The Jews coming home from exile did not think of satan as an evil enemy of god. No hell.
By the NT it's a big thing.
No, the word paradise was not used until the Persian borrowing of it.The word paradise is irrelevant in this. The crucial point is, there was a garden and the idea of a paradise fits to it. The important thing is the matter itself, not the name of it
The myth that was borrowed was the final battle where all followers get bodily resurrected and live on earth in paradise. I don't care if you "can think" of a garden as paradise. Has nothing to do with anything.
The word paradise being used later is more evidence of Persian borrowing. The entire myth being borrowed is more evidence.
Hebrew borrowings from Persia - namely that there is a supreme God who is the Creator; that an evil power exists which is opposed to him, and not under his control; that he has emanated many lesser divinities to help combat this power; that he has created this world for a purpose, and that in its present state it will have an end; that this end will be heralded by the coming of a cosmic Saviour, who will help to bring it about; that meantime heaven and hell exist, with an individual judgment to decide the fate of each soul at death; that at the end of time there will be a resurrection of the dead and a Last Judgment, with annihilation of the wicked; and that thereafter the kingdom of God will come upon earth, and the righteous will enter into it as into a garden (a Persian word for which is 'paradise'), and be happy there in the presence of God for ever, immortal themselves in body as well as soul.

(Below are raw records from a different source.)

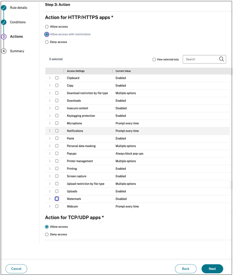Click the Next button
Screen dimensions: 233x276
pos(212,269)
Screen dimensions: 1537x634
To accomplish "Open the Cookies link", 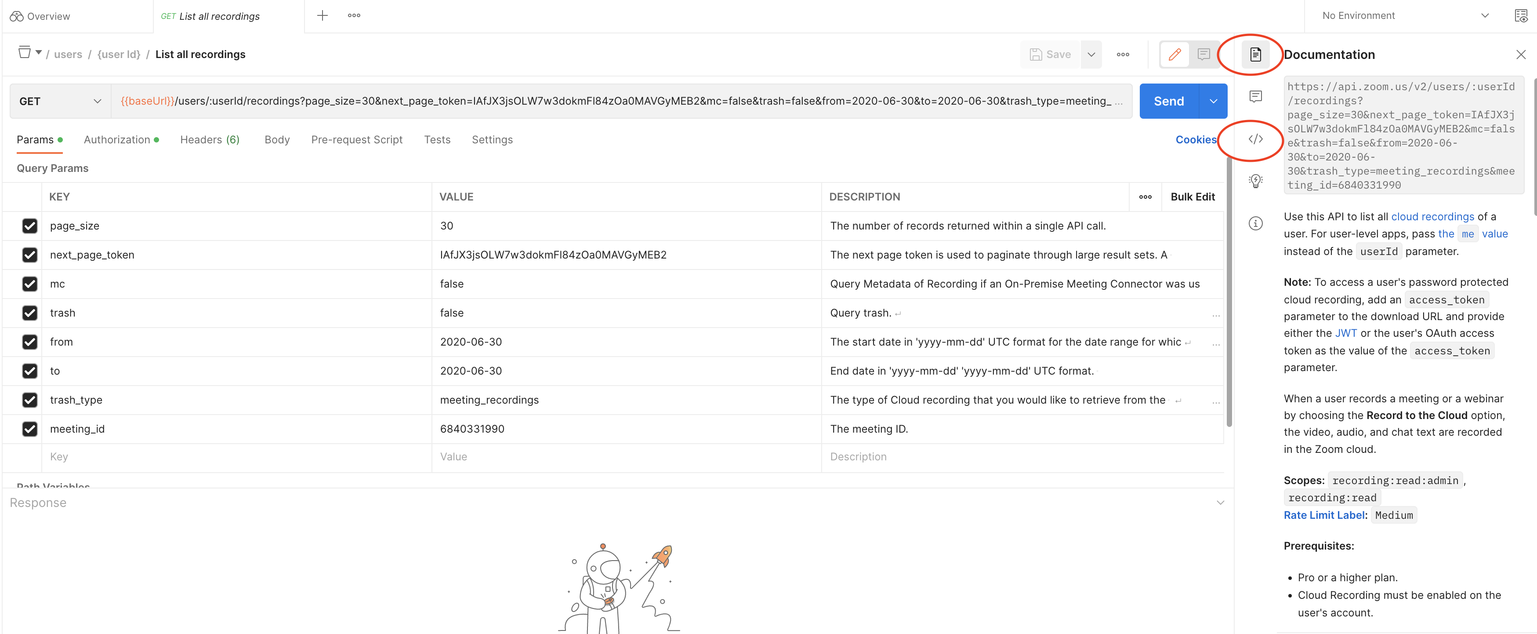I will pyautogui.click(x=1195, y=140).
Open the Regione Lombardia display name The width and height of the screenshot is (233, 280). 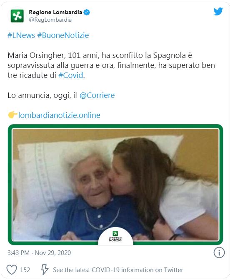tap(55, 12)
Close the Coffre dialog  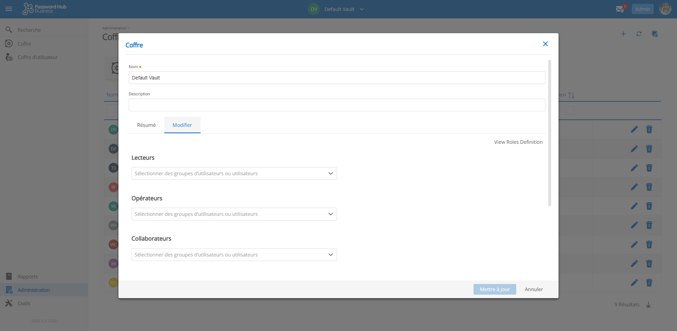coord(545,44)
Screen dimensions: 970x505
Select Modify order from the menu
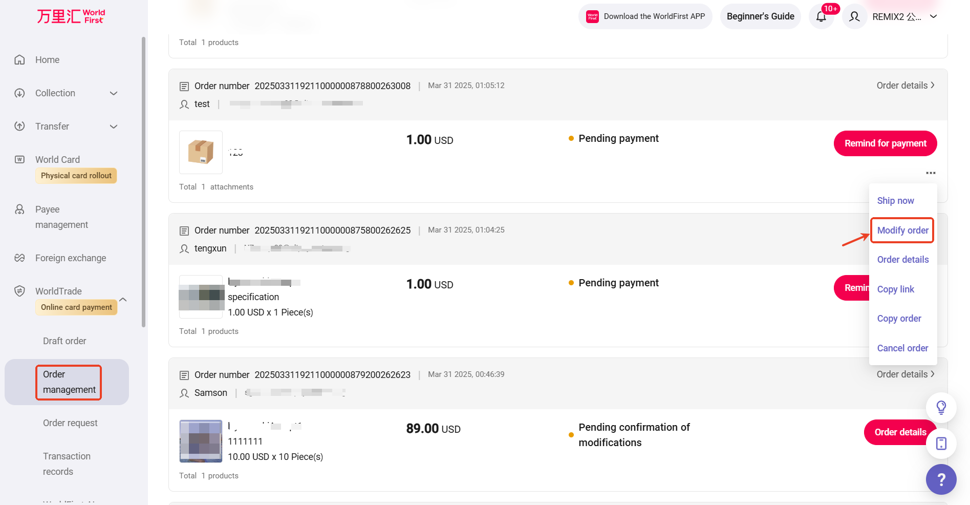902,230
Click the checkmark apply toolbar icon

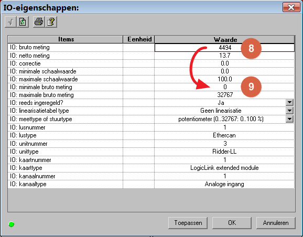[x=10, y=22]
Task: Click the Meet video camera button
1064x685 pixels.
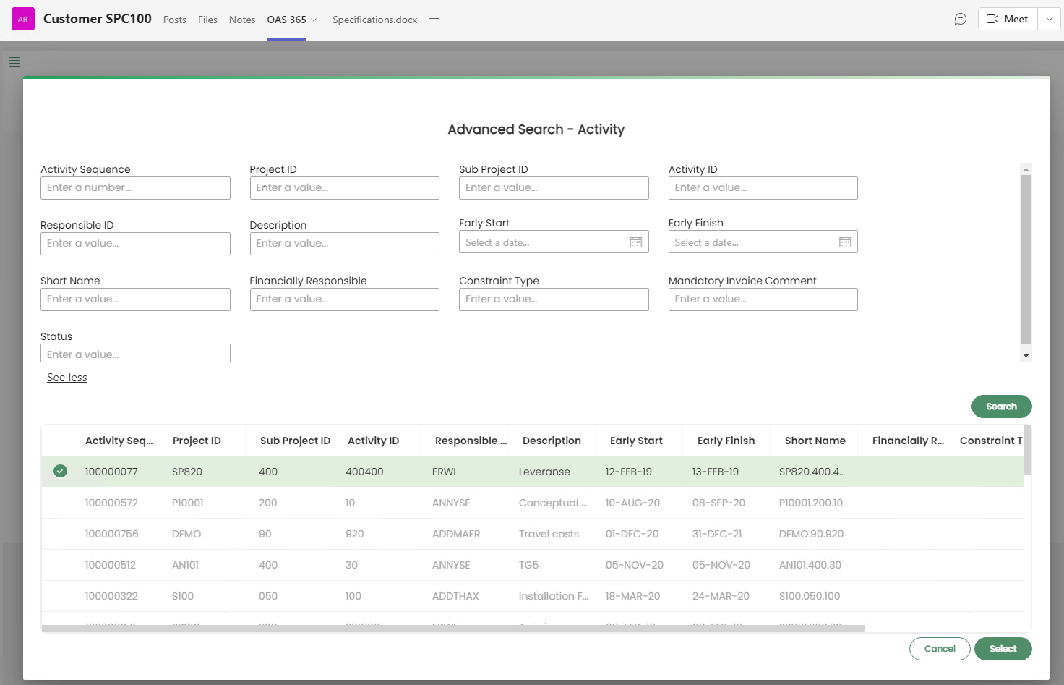Action: point(1008,20)
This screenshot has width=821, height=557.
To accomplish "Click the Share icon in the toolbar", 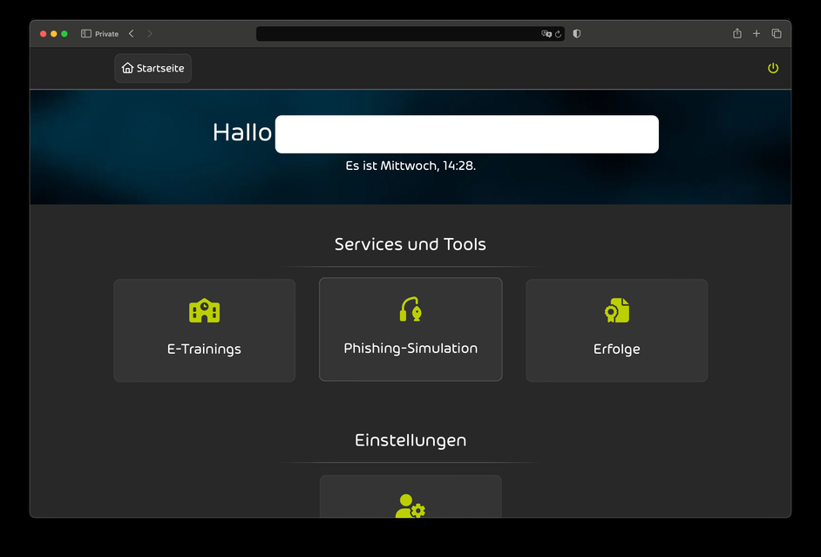I will [736, 33].
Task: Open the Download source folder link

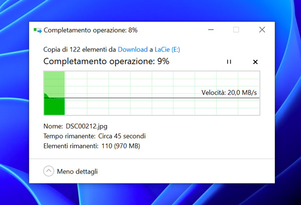Action: pos(132,50)
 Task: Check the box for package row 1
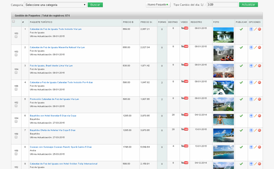pos(16,37)
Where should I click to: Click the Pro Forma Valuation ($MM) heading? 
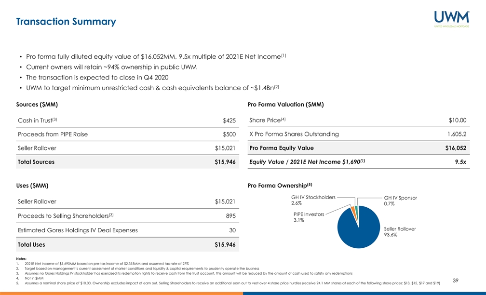coord(285,105)
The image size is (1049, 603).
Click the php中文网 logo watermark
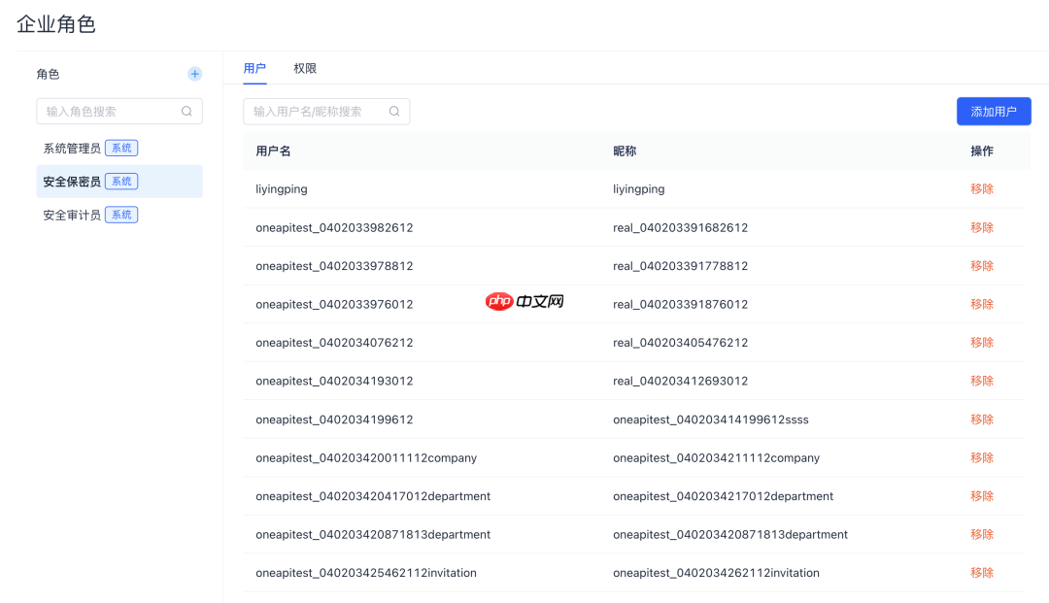coord(525,301)
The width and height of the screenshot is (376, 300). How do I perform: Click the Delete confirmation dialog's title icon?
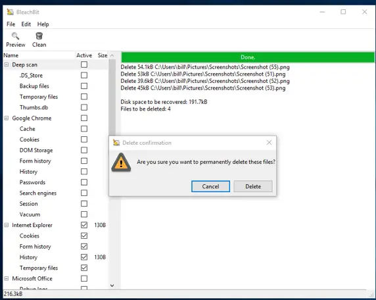click(x=116, y=143)
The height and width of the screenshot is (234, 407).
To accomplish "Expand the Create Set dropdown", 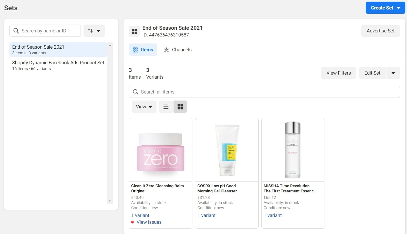I will (x=399, y=8).
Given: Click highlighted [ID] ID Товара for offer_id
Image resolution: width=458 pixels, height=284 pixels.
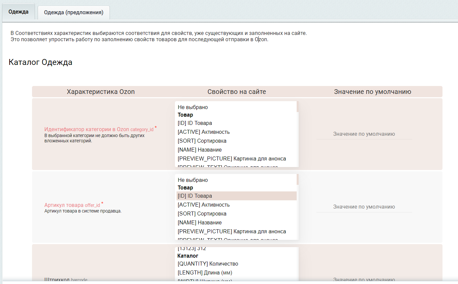Looking at the screenshot, I should [195, 196].
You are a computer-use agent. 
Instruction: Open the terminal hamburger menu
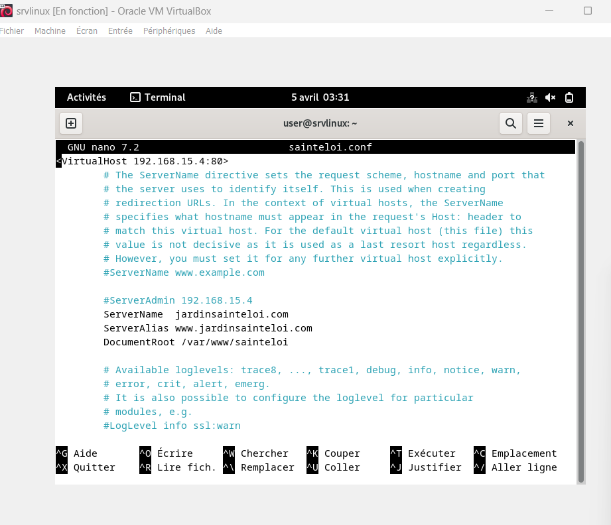click(x=539, y=123)
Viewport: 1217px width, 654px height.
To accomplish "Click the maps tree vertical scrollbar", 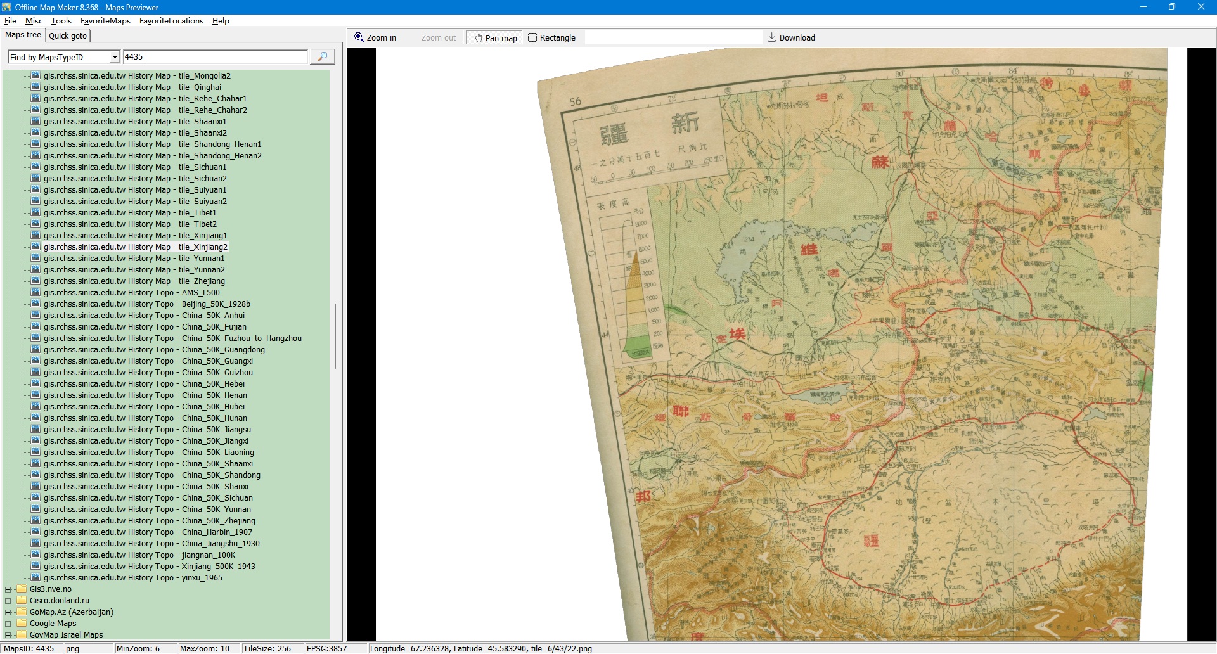I will (x=335, y=336).
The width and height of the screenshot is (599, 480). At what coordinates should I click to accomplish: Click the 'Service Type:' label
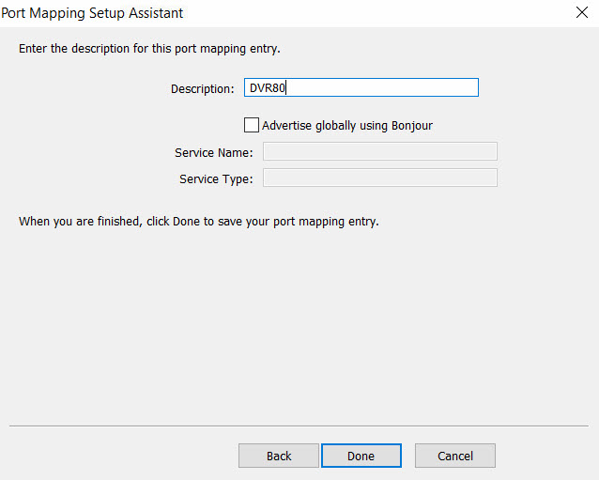coord(215,178)
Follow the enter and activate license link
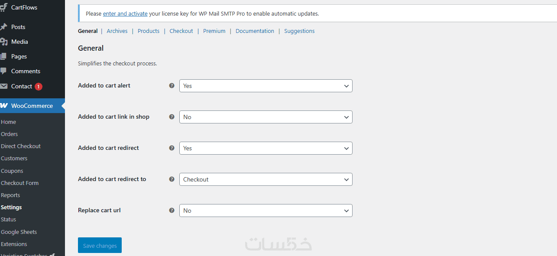The width and height of the screenshot is (557, 256). pos(125,14)
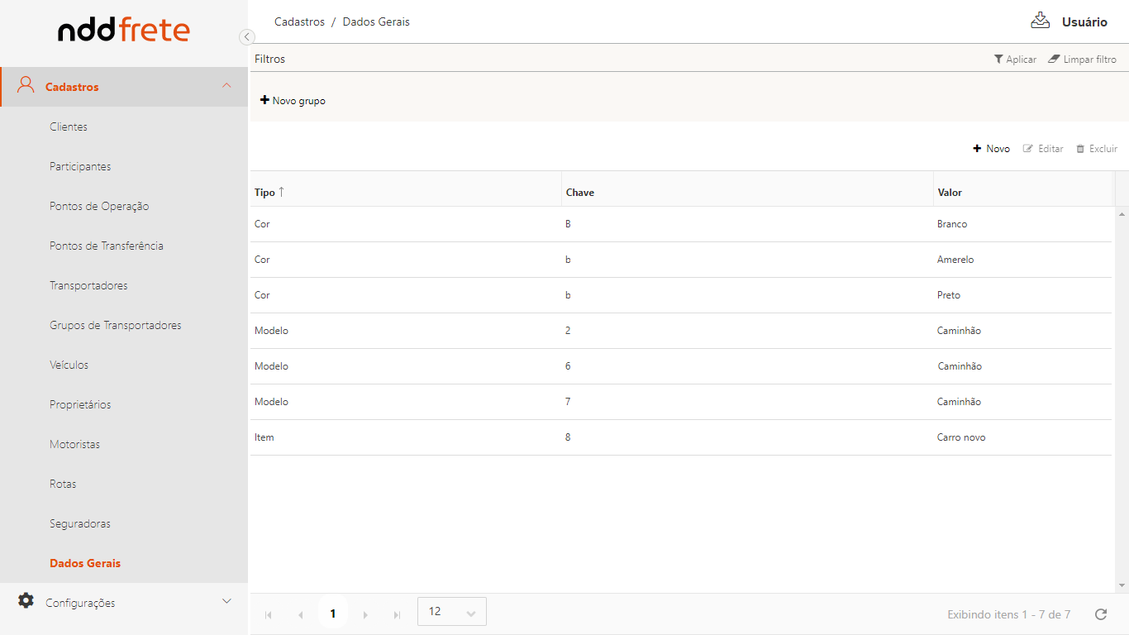Viewport: 1129px width, 635px height.
Task: Click the download inbox icon beside Usuário
Action: coord(1040,21)
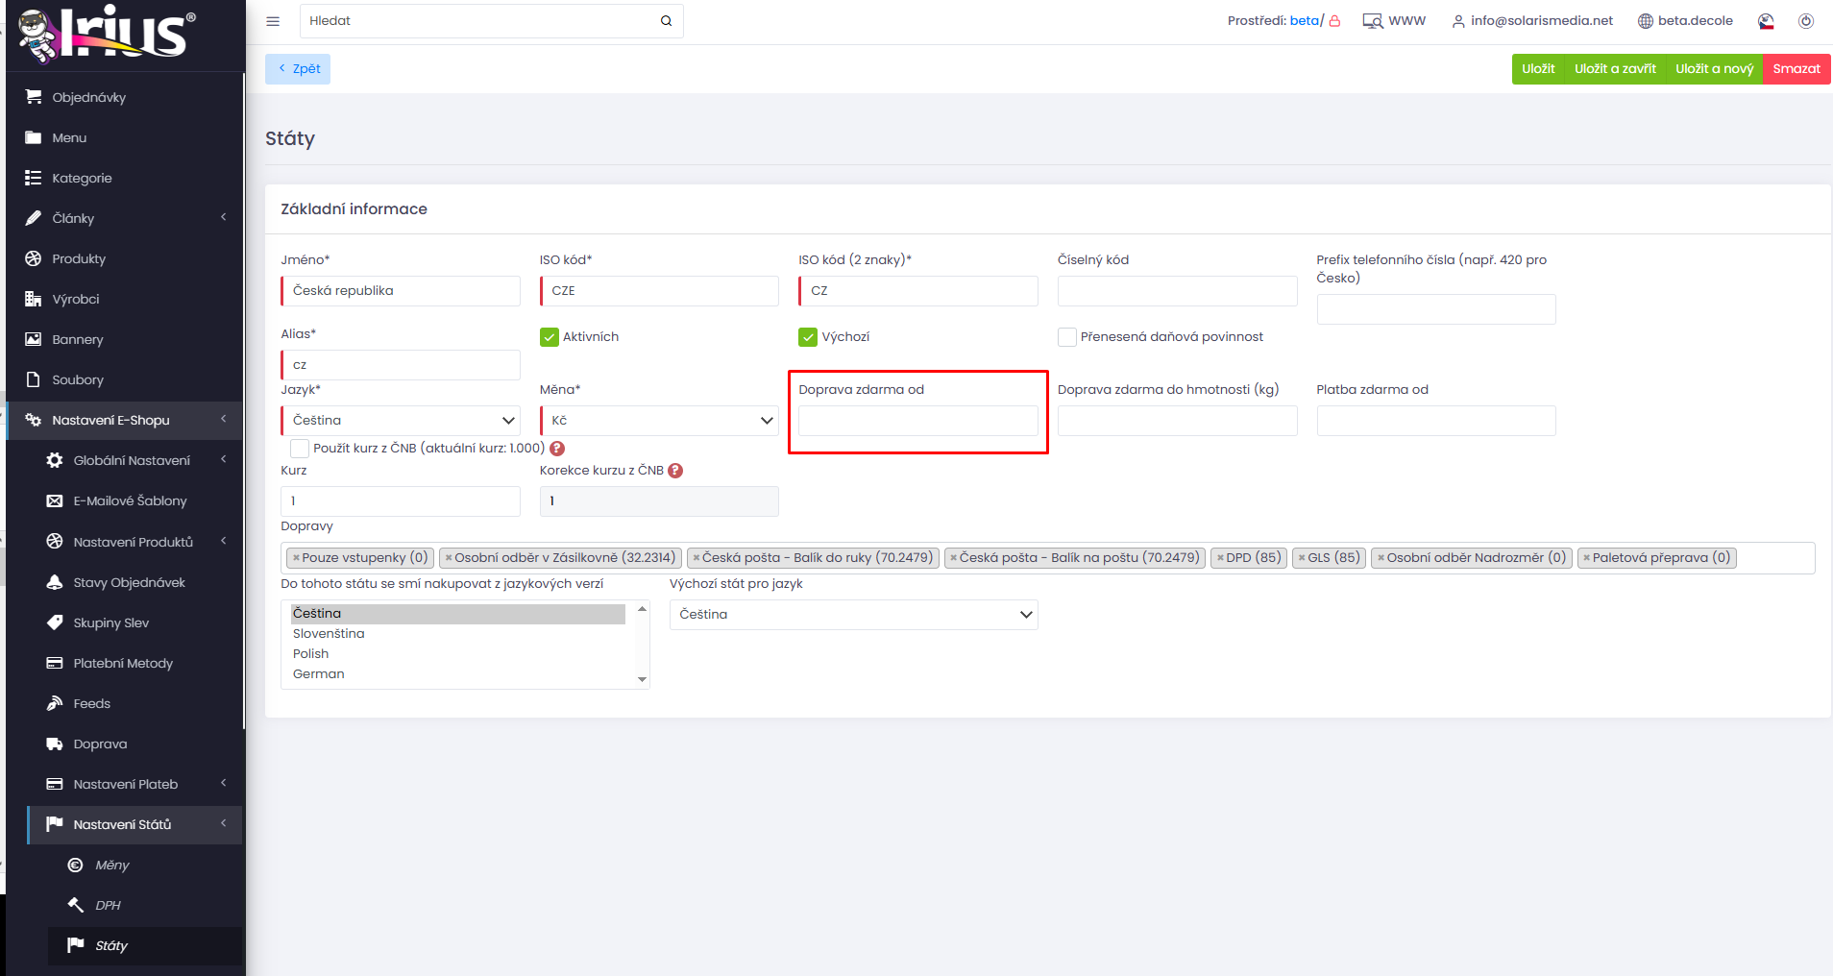Enable Přenesená daňová povinnost checkbox
Viewport: 1833px width, 976px height.
1066,337

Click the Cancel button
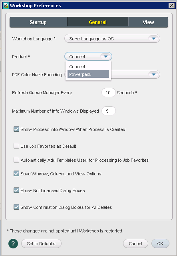(x=135, y=244)
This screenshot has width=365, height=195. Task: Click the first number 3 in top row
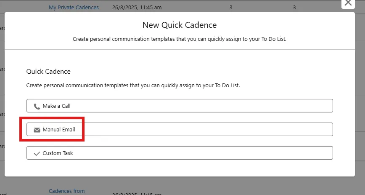click(x=231, y=7)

These doctrines all came to be adopted by various Jewish schools in the post-Exilic period, for the Jews were one of the peoples, it seems, most open to Zoroastrian influences - a tiny minority, holding staunchly to their own beliefs, but evidently admiring their Persian benefactors, and finding congenial elements in their faith. Worship of the one supreme God, and belief in the coming of a Messiah or Saviour, together with adherence to a way of life which combined moral and spiritual aspirations with a strict code of behaviour (including purity laws) were all matters in which Judaism and Zoroastrianism were in harmony; and it was this harmony, it seems, reinforced by the respect of a subject people for a great protective power, which allowed Zoroastrian doctrines to exert their influence. The extent of this influence is best attested, however, by Jewish writings of the Parthian period, when Christianity and the Gnostic faiths, as well as northern Buddhism, all likewise bore witness to the profound effect: which Zoroaster's teachings had had throughout the lands of the Achaernenian empire.